Cobham is expecting its developmental Aviator-S satellite communications (SATCOM) terminal to enter flight testing with Airbus in June/July, with completion in early 2020.
The next-generation system addresses shortfalls in existing systems, including bandwidth constraints that can slow data transmission.
The system is a ninth of the size of legacy systems, does not radiate as much heat, and allows for more flexible installation due to the cabling, which is highly efficient. This means different parts of the system can be placed some 100m apart, and optimal positioning for line of sight can be achieved.
It includes a system dubbed “Helga”, which consists of the antenna, high power amplifier and diplexer/low noise amplifier, as well as a separate complex satellite data unit.

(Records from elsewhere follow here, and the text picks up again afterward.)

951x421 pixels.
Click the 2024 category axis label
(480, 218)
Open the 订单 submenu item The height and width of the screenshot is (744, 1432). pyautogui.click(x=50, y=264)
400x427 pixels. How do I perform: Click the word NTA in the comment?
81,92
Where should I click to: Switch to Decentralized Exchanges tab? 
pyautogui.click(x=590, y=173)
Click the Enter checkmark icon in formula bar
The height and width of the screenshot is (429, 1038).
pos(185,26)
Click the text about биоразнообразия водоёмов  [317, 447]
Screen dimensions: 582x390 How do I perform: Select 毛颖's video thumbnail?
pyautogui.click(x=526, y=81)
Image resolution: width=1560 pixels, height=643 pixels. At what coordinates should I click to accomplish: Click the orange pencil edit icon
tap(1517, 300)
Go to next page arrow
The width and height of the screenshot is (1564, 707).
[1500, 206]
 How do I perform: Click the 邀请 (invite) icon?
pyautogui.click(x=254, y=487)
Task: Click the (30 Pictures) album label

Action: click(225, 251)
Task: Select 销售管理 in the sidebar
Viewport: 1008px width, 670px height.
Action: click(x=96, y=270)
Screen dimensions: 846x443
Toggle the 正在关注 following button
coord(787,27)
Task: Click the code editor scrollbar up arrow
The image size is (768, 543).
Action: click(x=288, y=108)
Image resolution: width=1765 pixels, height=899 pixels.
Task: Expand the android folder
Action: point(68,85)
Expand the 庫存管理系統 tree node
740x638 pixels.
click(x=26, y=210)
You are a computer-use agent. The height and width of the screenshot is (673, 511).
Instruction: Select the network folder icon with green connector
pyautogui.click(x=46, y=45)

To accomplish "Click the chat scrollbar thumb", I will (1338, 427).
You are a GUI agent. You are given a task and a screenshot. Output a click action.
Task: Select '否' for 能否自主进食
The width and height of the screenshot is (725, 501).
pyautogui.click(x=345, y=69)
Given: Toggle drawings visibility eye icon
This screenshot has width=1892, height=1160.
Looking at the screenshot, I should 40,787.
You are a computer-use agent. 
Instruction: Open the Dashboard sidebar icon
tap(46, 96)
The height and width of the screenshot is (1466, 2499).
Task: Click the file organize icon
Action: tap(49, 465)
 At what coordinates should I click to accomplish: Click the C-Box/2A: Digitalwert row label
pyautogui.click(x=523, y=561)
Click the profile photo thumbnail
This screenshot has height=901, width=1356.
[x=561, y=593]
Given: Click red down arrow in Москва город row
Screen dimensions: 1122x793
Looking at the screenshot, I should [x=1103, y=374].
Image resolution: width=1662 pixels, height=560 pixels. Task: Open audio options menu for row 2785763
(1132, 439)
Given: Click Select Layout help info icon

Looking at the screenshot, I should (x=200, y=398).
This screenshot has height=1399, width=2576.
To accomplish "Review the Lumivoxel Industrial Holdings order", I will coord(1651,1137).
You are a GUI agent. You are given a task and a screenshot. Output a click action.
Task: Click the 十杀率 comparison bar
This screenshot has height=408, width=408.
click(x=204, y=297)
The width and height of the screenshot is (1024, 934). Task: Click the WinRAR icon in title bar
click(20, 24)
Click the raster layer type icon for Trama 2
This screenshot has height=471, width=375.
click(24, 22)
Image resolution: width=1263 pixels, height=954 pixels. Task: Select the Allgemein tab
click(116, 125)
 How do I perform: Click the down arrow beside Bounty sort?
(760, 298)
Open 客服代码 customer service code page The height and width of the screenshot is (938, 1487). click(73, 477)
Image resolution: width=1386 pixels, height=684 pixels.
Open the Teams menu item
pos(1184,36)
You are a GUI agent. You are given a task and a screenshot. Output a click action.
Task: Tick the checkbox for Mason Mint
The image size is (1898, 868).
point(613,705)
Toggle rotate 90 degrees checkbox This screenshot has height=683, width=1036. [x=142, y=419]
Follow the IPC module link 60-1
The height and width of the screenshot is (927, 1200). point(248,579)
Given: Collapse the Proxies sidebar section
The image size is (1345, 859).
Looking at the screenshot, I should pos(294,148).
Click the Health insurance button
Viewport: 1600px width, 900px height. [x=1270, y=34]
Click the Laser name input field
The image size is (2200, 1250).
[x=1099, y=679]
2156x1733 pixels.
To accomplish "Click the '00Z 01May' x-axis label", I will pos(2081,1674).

As well as Airbus, Boeing has signed a technical services agreement with Cobham to certify the system for use on board its aircraft, so both OEMs will move towards integrating the Aviator-S in coming years.
“They are designing suites around the upcoming introduction of this,” says Willem Kasselman, vice-president of SATCOM marketing, sales and service. “We’re probably ahead of the market.”
Reliable communications throughout a flight allow for better planning, so that delays – such as aircraft having to enter holding patterns when they approach the airport – can be avoided, Kasselman adds.
“Some of the most horrific air accidents have been because of failings in communication. It is no longer the case that you can have a blind aircraft for ten minutes.”